TV Show review
Review basis: 4 seasons, 40 episodes · through March 16, 2023
November 28, 2019 · TV-MA · Ended
Woke Score
Lower is better
Review
Servant is a four-season Apple TV+ series about a wealthy Philadelphia couple shattered by the accidental death of their infant son. The wife suffers a breakdown and they use a lifelike reborn doll as therapy while hiring a mysterious young nanny who moves into their home. Strange, creepy, and increasingly supernatural events follow as family secrets, grief, and tension build. The story stays focused on personal psychological horror, delusion, marriage strain, and mystery with no visible identity politics, diversity signaling in lead roles, or activist messaging across any season.
Breakdown
These are the editorial factors and ratings behind our score for Servant.
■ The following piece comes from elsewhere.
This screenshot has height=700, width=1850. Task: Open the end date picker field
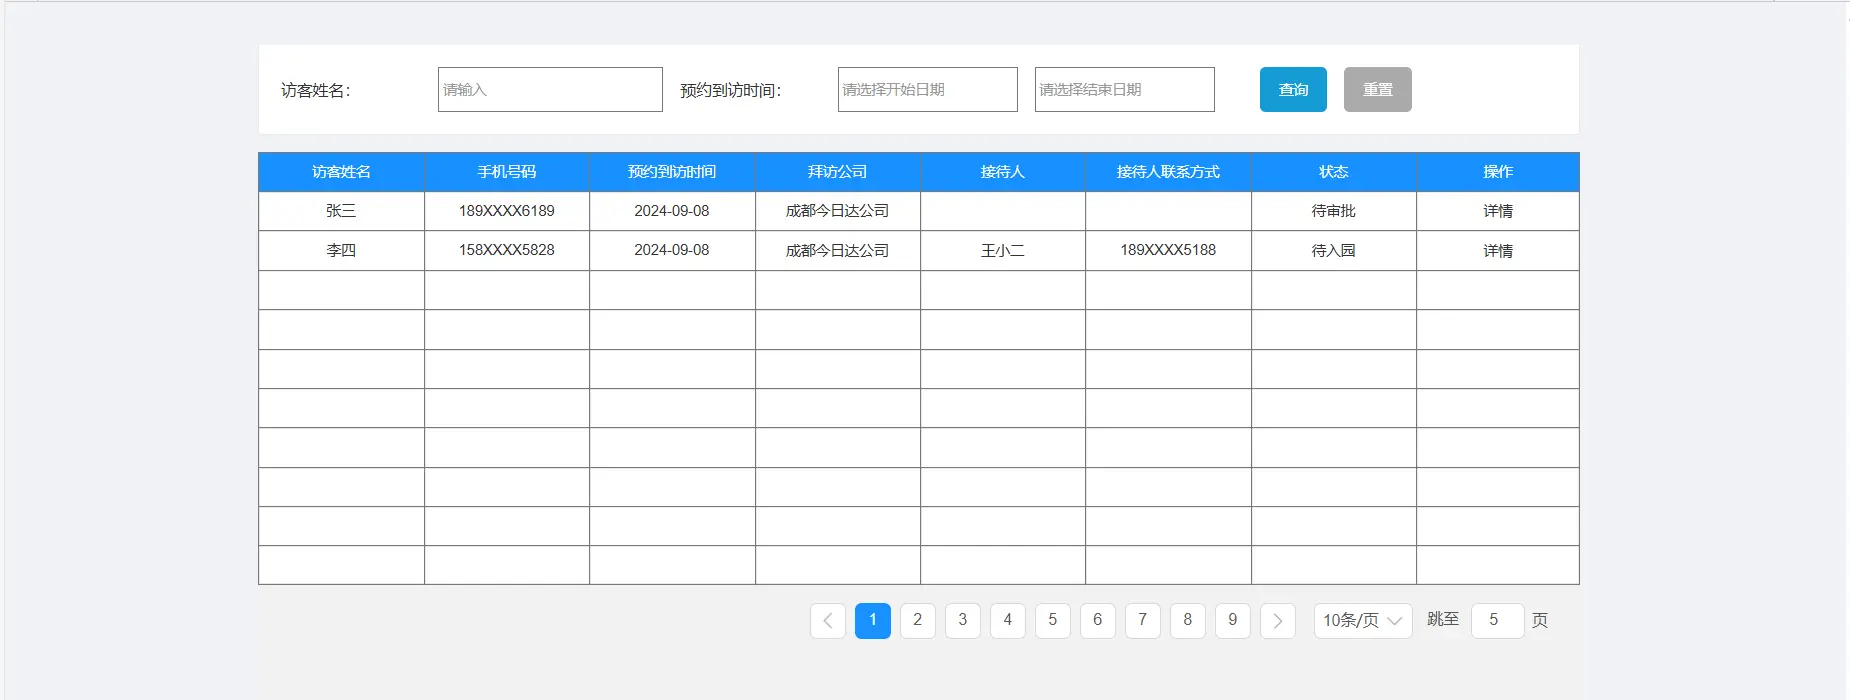point(1124,90)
Woke representation / casting
Prominent lead roles use white actors consistent with the affluent Philadelphia family setting and story logic; supporting diversity exists in secondary parts but stays incidental without audience-visible signaling, quota emphasis, or competence mismatches.
Woke political dialogue
No activist speeches, identity lectures, or modern social justice dialogue; conversations stay personal, emotional, and tied to grief, family conflict, and mystery.
Identity-driven story themes
Core elements involve grief, mental delusion, marital rift, class friction with live-in help, and supernatural/religious undertones from the nanny’s background; no central plots or arcs driven by race, gender identity, sexuality, or systemic identity critiques.
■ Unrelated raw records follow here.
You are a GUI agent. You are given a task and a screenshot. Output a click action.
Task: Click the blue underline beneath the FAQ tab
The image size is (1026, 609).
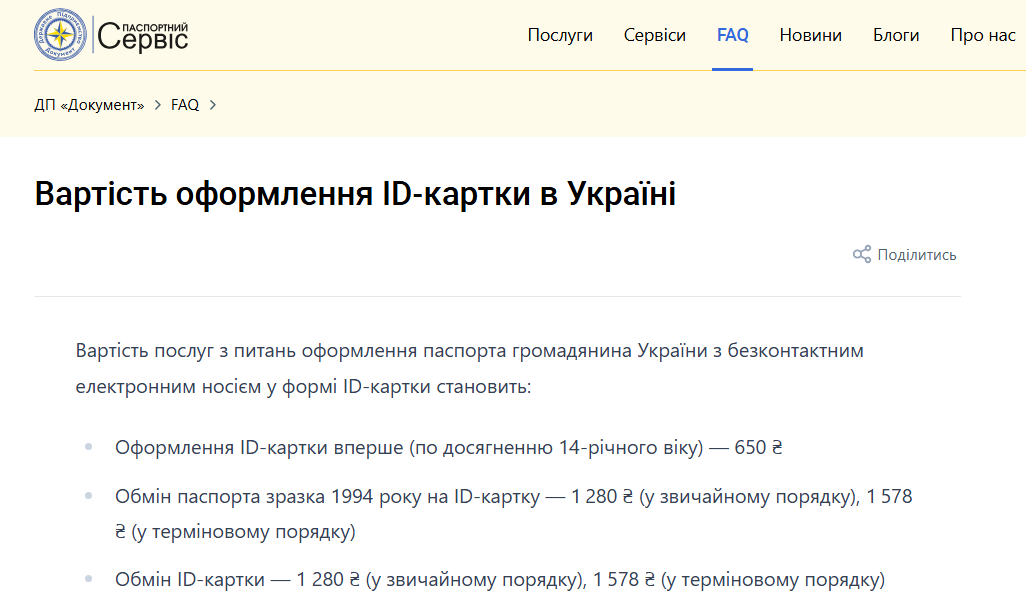(732, 68)
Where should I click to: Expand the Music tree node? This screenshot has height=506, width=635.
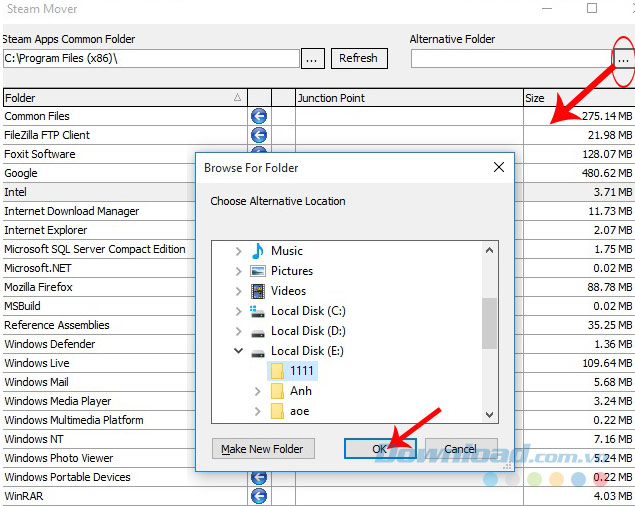(238, 251)
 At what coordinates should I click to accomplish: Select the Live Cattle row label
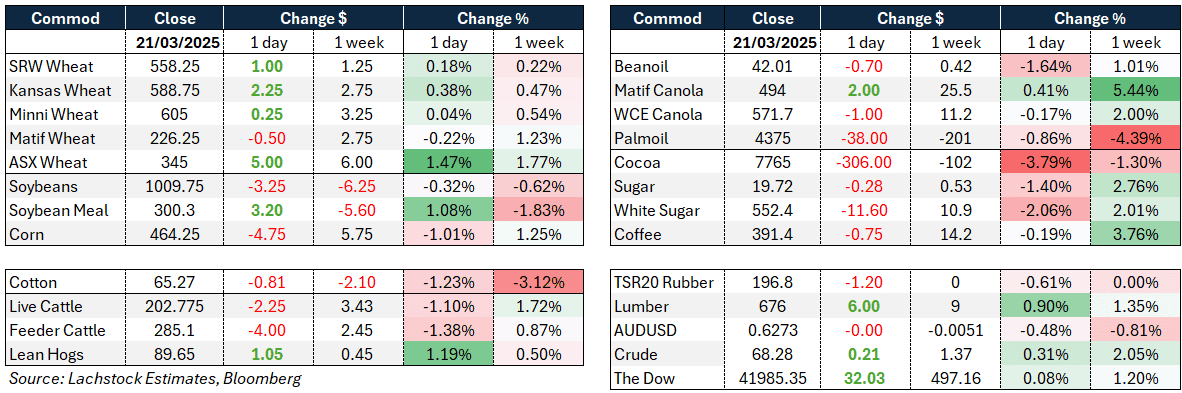pyautogui.click(x=65, y=307)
Western institutional / cultural critique
Subtle looks at affluent secular lifestyles, therapy reliance for trauma, and family denial appear as personal psychological drama rather than activist attacks on patriarchy, capitalism, traditional norms, or Western institutions.
Production
Woke character or canon changes
Not relevant. Original story with no established characters, canon, or historical figures altered for identity or DEI reasons.
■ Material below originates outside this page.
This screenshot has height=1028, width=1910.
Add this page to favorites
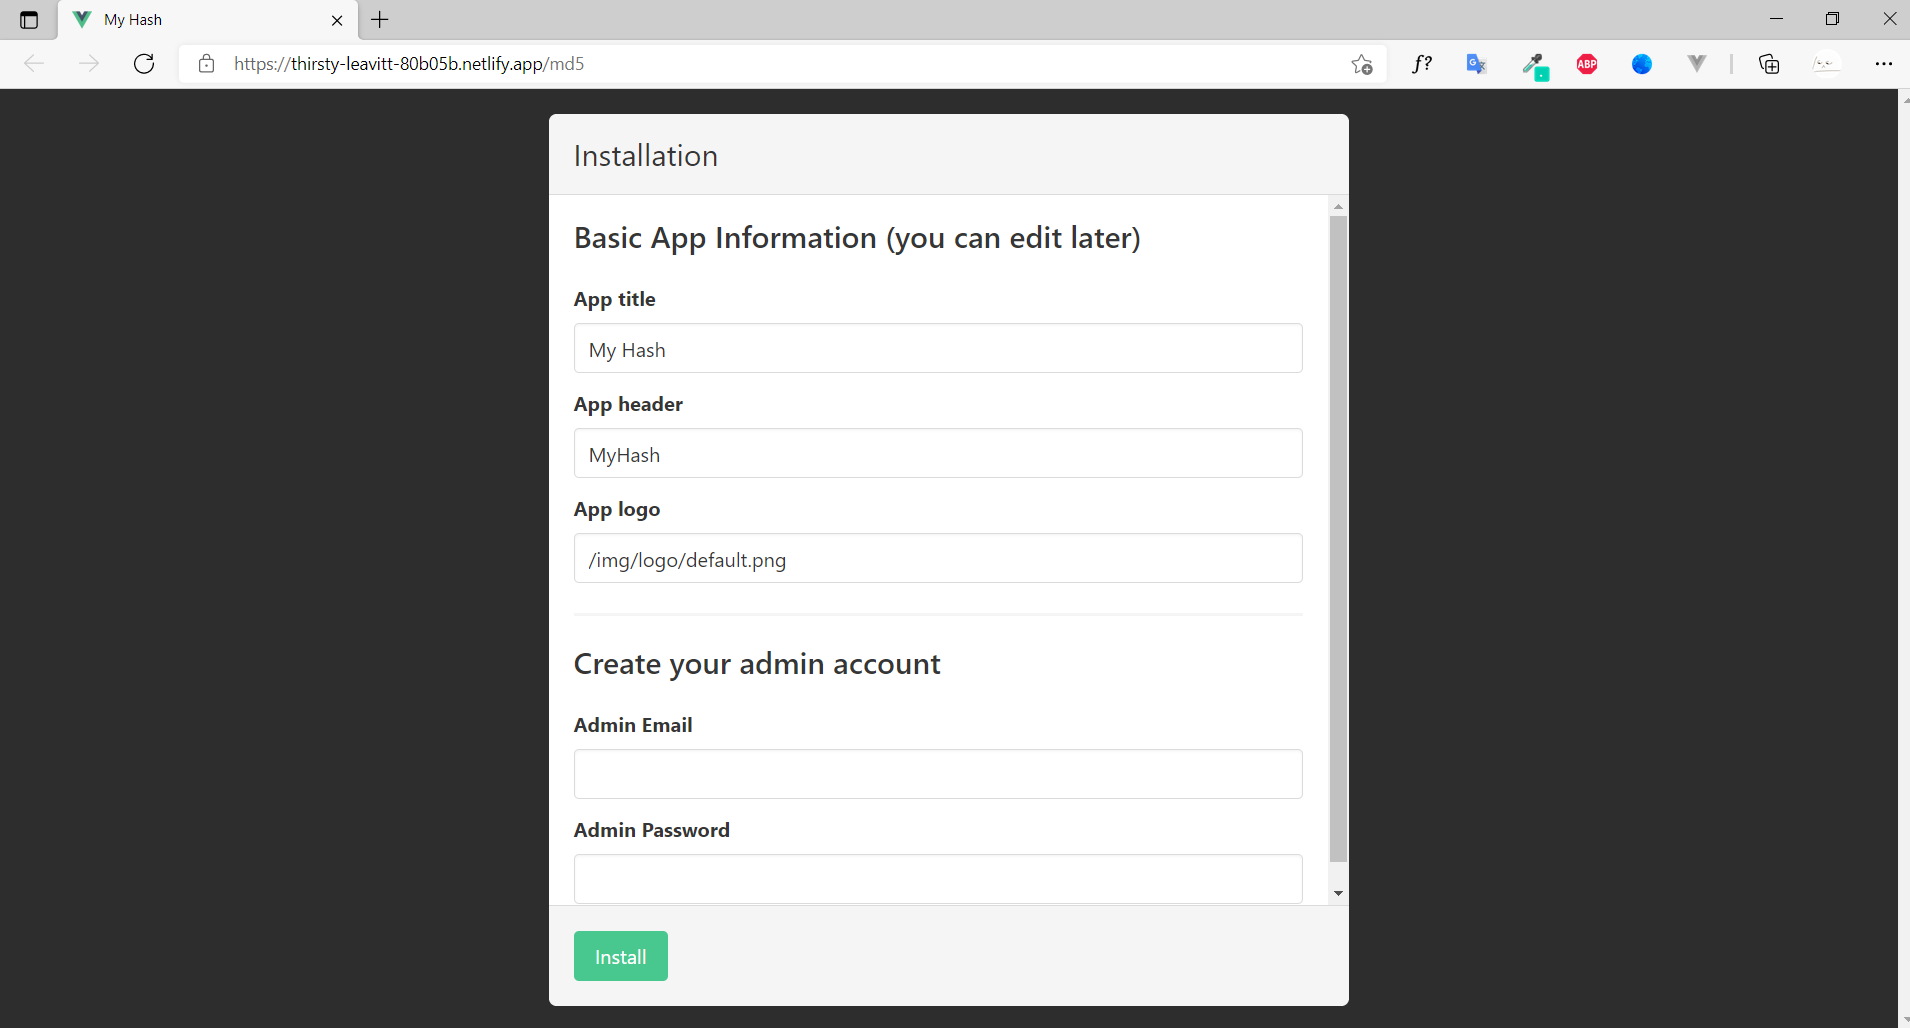click(x=1361, y=64)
Anti-woke backlash and complaints
No meaningful public or media complaints treat the series as pushing woke, DEI, or identity politics; reactions stay centered on horror effectiveness and storytelling.
Creator track record context
Key figures like Tony Basgallop and M. Night Shyamalan show story-driven careers in psychological and genre work with minimal activist history. Julia Ducournau history adds to the score. Overall team patterns remain low on identity or political advocacy.